## WORK TO DO
a – Translate this sentence from the interview below into Spanish: "So we've always felt that Boyd is the dark mirror for Raylan."
b – Extract, character for character, the part of the interview below that opens with the words containing "Don't you think" and closes with "relationship with Ava.".

I've seen the first four episodes, and it feels very much like we're kind of back to the Raylan and Boyd relationship more this season than we were last season. Is that ultimately the central relationship of the show?
Don't you think so? I've always felt that. Listen, we got so lucky to cast Walton (Goggins) in the pilot. Then he was so great and the character's so wonderful, the way Elmore created Boyd, that we made a big switch from the novella, which is we kept Boyd alive. So we've always felt that Boyd is the dark mirror for Raylan. There's always going to be this odd friendship, this push and pull, this desire to put him into jail and at the same time … Raylan gets a kick out of him.
We felt that that was one of the other goals of the second season. After we had taken him to such lows at the end of the first season, dear Boyd, that we wanted to get him back to being a criminal. Then also, that folded into the notion of him having a relationship with Ava.
So in our third season, yeah, we're kind of back to that, the Raylan and Boyd of it all. Then we introduced, as well, our two main antagonists. Although while Quarles, played by Neal McDonough, is obviously an antagonist, we also liked the idea of creating this enigmatic character Limehouse (Mykelti Williamson). Is he good? Is he bad? Can you trust him? Can't you? And just play with that for a season.

## SUPPLIED MATERIAL

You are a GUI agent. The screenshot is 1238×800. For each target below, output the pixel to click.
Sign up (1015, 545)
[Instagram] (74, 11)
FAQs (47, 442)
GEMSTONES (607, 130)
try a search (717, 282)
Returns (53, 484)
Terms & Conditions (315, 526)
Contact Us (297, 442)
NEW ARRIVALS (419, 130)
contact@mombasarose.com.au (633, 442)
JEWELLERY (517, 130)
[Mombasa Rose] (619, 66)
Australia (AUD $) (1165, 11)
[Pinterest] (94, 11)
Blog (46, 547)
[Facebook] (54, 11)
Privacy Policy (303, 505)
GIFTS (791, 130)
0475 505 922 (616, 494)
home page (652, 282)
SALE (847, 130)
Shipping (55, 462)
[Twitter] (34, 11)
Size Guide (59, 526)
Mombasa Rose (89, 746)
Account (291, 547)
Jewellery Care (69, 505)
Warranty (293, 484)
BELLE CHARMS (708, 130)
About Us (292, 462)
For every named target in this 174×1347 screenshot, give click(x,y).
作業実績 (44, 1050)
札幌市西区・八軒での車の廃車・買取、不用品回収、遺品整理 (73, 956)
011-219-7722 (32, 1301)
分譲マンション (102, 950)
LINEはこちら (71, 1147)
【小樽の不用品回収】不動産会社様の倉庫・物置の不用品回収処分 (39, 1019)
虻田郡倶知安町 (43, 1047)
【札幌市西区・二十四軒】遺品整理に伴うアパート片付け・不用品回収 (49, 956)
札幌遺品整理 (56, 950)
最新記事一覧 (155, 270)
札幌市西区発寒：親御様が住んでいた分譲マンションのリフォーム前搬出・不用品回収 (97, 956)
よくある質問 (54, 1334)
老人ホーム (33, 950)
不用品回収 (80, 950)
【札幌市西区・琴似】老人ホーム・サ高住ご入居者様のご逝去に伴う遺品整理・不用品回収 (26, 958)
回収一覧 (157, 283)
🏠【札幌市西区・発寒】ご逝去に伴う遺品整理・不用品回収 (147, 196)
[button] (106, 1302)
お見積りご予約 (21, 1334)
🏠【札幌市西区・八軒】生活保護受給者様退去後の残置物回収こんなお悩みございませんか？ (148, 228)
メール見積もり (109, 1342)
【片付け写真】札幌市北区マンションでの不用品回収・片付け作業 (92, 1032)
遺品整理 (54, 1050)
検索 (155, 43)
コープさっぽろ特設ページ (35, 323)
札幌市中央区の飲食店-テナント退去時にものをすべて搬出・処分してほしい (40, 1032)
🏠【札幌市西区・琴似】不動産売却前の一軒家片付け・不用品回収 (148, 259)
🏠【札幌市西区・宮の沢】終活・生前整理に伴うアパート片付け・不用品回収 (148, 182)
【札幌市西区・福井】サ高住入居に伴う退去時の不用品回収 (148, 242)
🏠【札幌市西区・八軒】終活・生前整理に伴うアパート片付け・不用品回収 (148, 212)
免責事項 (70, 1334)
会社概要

## EXERCISE RESPONSES
a – Así que siempre hemos sentido que Boyd es el espejo oscuro de Raylan.

b –
Don't you think so? I've always felt that. Listen, we got so lucky to cast Walton (Goggins) in the pilot. Then he was so great and the character's so wonderful, the way Elmore created Boyd, that we made a big switch from the novella, which is we kept Boyd alive. So we've always felt that Boyd is the dark mirror for Raylan. There's always going to be this odd friendship, this push and pull, this desire to put him into jail and at the same time … Raylan gets a kick out of him.
We felt that that was one of the other goals of the second season. After we had taken him to such lows at the end of the first season, dear Boyd, that we wanted to get him back to being a criminal. Then also, that folded into the notion of him having a relationship with Ava.